Hacker Newsnew | past | comments | ask | show | jobs | submitlogin

The demo is impressive but personally, as a commercial user, for my practical use cases, the only thing I care about is how smart it is, how accurate are its answers and how vast is its knowledge. These haven’t changed much since GPT-4, yet they should, as IMHO it is still borderline in its abilities to be really that useful


But that's not the point of this update


I know, and I know my comment is dismissive of the incredible work shown here, as we’re shown sci-fi level tech. But I feel I have this kettle, that boils water in 10min, and it really should boil it in 1, but instead is now voice operated.

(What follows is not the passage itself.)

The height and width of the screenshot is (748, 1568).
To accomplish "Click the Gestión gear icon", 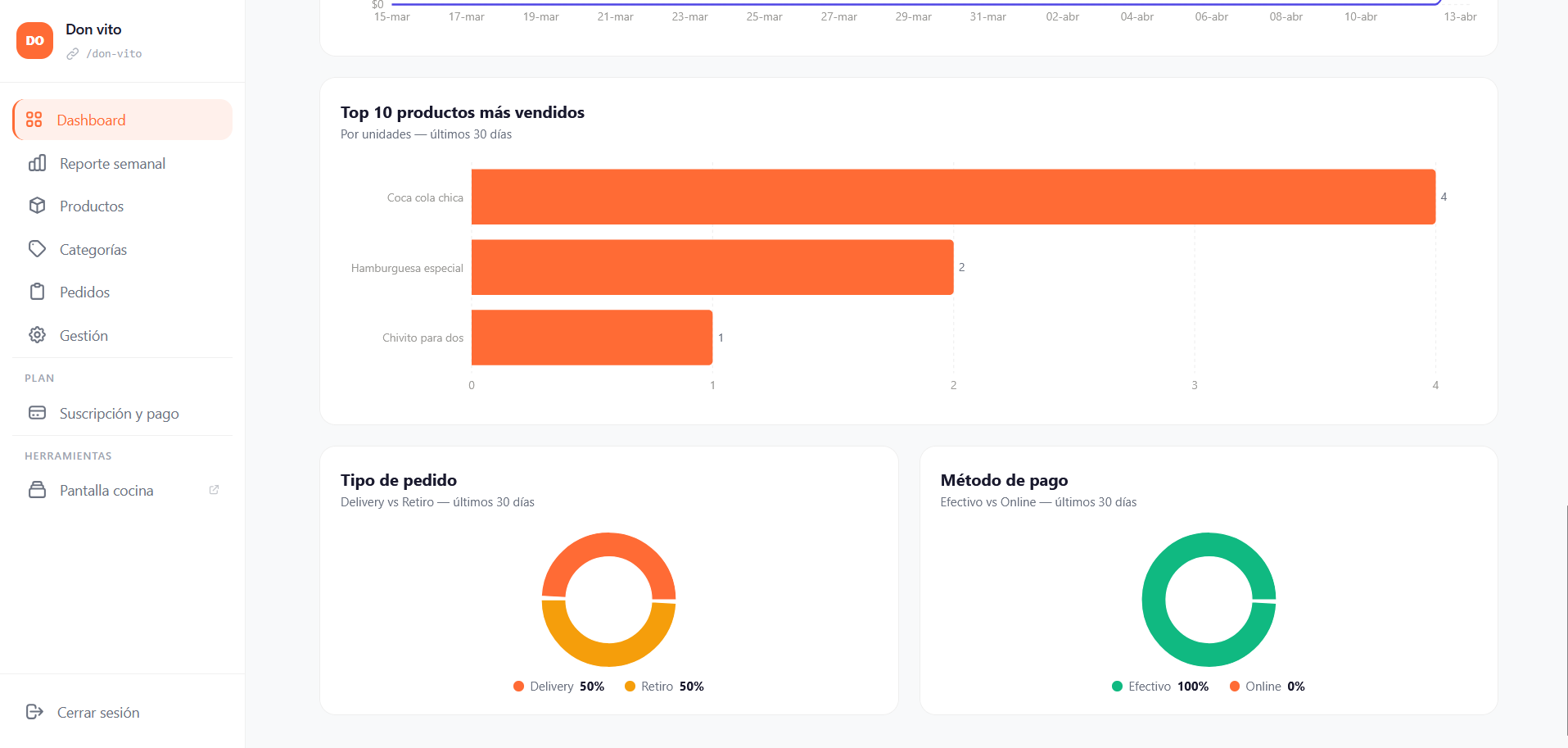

I hope the next version delivers on being smarter, as this update instead of making me excited, makes me feel they’ve reached a plateau on the improvement of the core value and are distracting us with fluff instead


Everything is amazing & Nobody is happy: https://www.youtube.com/watch?v=PdFB7q89_3U


gpt4 isn't quite "amazing" in terms of commercial use. Gpt4 is often good, and also often mediocre or bad. Its not going to change the world, it needs to get better.


Near real-time voice feedback isn't amazing? Has the bar risen this high?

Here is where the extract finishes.